The present invention seeks to at least mitigate these concerns.

SUMMARY

An aspect of the invention provides a switch system that includes line switch elements and fabric switch elements, wherein L groups of line switch elements are connectable to cables that include L links such that each of the L links within a cable connect to a switch element of a respective one of the L groups. A fabric switch element is arranged to connect to line switch elements of one of the group of line switch elements.

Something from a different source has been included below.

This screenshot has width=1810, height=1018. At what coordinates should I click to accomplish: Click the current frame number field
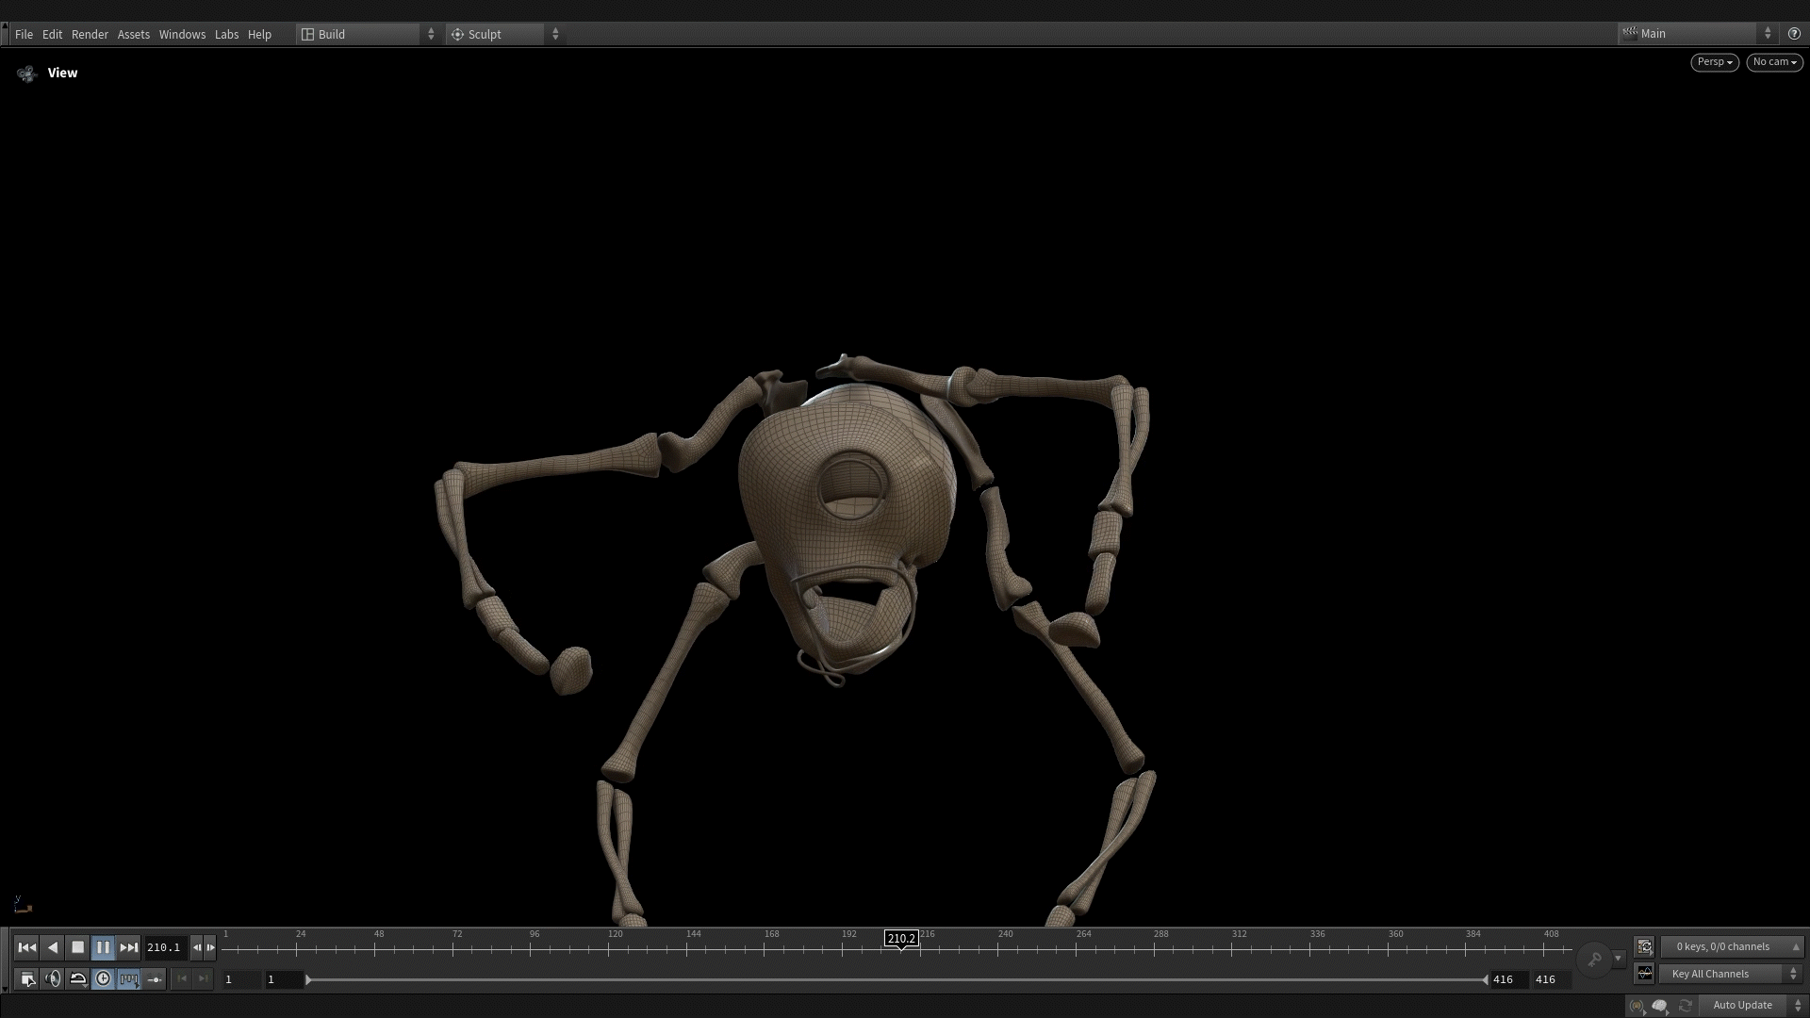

An example embodiment comprises a switch system that includes one or more line cards connectable to cables that comprises up to L links. L groups of line switch elements are configured such that each link within the cable connects to a line switch element of a respective one of the L groups of line switch elements. One or more fabric cards are connected to the line card(s). Fabric switch elements are provided on the fabric card(s). Connectivity to the fabric switch elements is such that a fabric switch element connects only to line switch elements that belong to a group of line switch elements.

The configuration of an example embodiment of the invention is such that the radix of the complete switch can be observed as the sum of the radixes of the individual fabric switches, whereby the imposed management model can be that of a single core switch rather than multiple core switches.

Although various aspects of the invention are set out in the accompanying independent and dependent claims, other aspects of the invention include any combination of features from the described embodiments and/or the accompanying dependent claims, possibly with the features of the independent claims, and not solely the combinations explicitly set out in the accompanying claims.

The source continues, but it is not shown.